Muito se escreveu sobre a afirmação de
Magdeleine Vallieres. O percurso da canadiana até ao topo esteve longe de ser linear, mas o final da época de 2025 acabou por
recompensar o seu trabalho com a camisola arco-íris. Fica claro que ingressar na EF Education-Oatly foi a decisão certa para a sua carreira.
Mas antes de chegar ao pelotão profissional, Vallieres teve de lutar para ganhar espaço na Europa enquanto competia pela continental WCC Team. Sob a égide da UCI, o projeto World Cycling Centre ofereceu uma oportunidade única a ciclistas de todo o mundo para perseguirem os seus sonhos. Mas também trouxe contrapartidas.
Com pouca experiência na altura, Vallieres deixou-se guiar pelas pessoas à sua volta. “Naquela fase eu não dominava o básico e não percebia a importância de comer o suficiente quando se treina muito”, disse ao
L’Équipe. O resultado foi uma subalimentação severa.
Essa situação foi largamente provocada por um treinador não identificado. “Dizia-nos que estávamos gordas, que seríamos melhores se fôssemos mais leves. Chantagiava-nos com a comida, dizendo que se comêssemos certas coisas teríamos de correr atrás do carro da equipa”, explica Vallieres. “Quando alguém te agarra a barriga todas as manhãs para te mostrar que estás gorda, isso acaba por entrar na cabeça”.
Daí nasceu uma relação pouco saudável com a comida: “Impus-me restrições; ele dizia que não podíamos comer açúcar, apesar de na verdade precisarmos dele. Comia mais salada do que outra coisa; não me fazia bem, só me fazia sentir pior”, revela.

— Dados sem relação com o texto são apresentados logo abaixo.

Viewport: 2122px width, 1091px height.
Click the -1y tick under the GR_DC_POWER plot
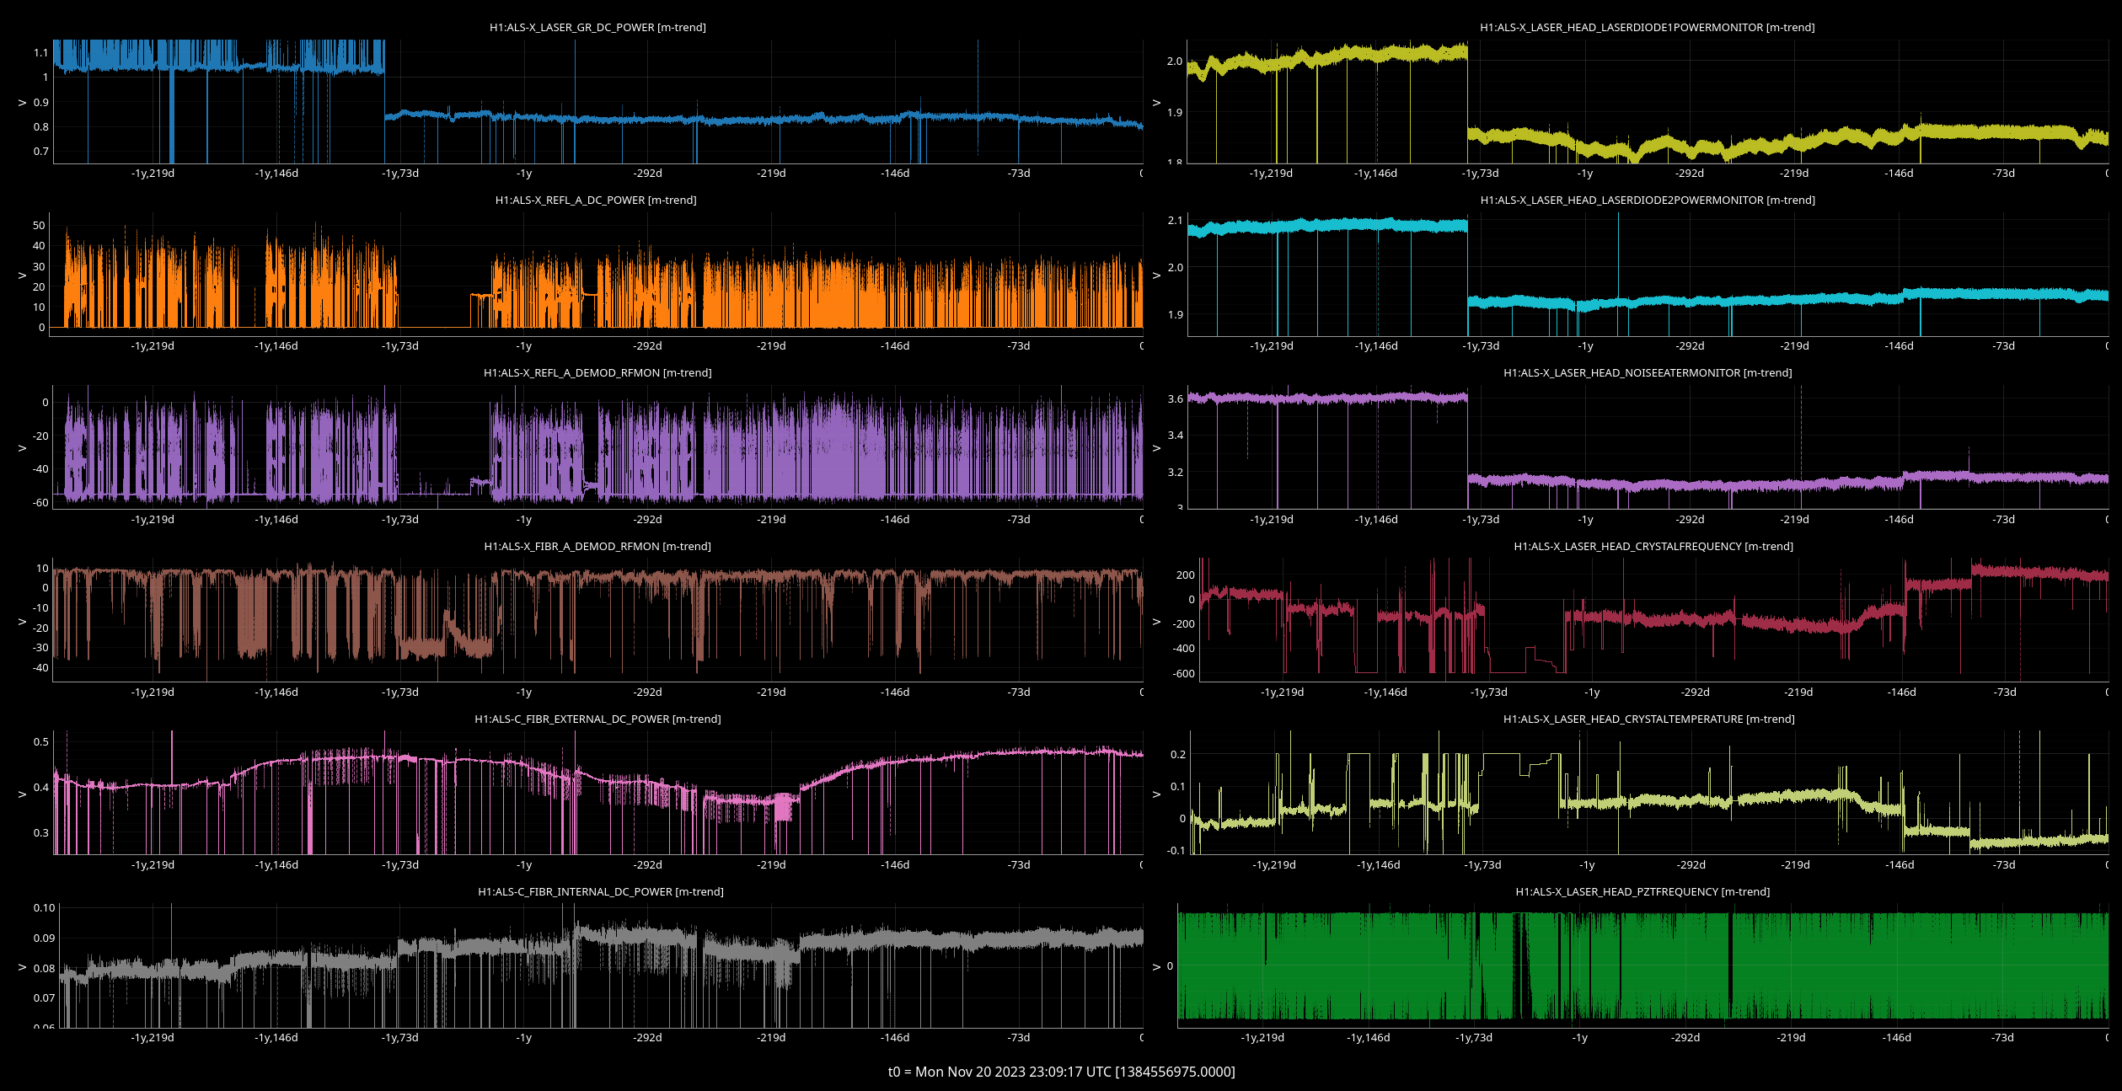pyautogui.click(x=524, y=174)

Magdeleine Vallieres no pódio de Kigali
A sua mudança para a EF pode ter chegado a tempo de salvar a carreira de Vallieres. Com orientação mais profissional, a canadiana reconstruiu-se gradualmente até ao seu melhor nível, voltando a sentir-se confortável no próprio corpo.
“Demorei um ano até voltar a ter uma relação saudável com a nutrição. A Anna, nutricionista da equipa, disse-me que recuperar a menstruação passava a ser uma prioridade e era também o que eu queria, porque sabia que não era normal”, explica Vallieres. A nutrição continua a ser um pilar do ciclismo, mas comer deixou de vir acompanhado de desconforto e culpa para Vallieres graças à nova equipa.
E como se recompensou pelo título mundial? “Celebrei comprando um pequeno bolo, e as minhas colegas vieram felicitar-me. A Anna não parava de dizer o quanto eu ainda ia ficar mais forte”, recorda.
Lição a reter
Vallieres deixa ainda um apelo às novas gerações: levar o corpo ao limite em prova não é negativo, mas fazê-lo fora da bicicleta pode ter consequências muito para lá do ciclismo. Quando o corpo é esticado de forma pouco saudável, acaba por responder como uma bola de demolição.
“Ser magra para ganhar não é um bom exemplo para a próxima geração. Não está certo. A minha experiência ensinou-me que estar saudável é a melhor forma de render”, conclui Vallieres.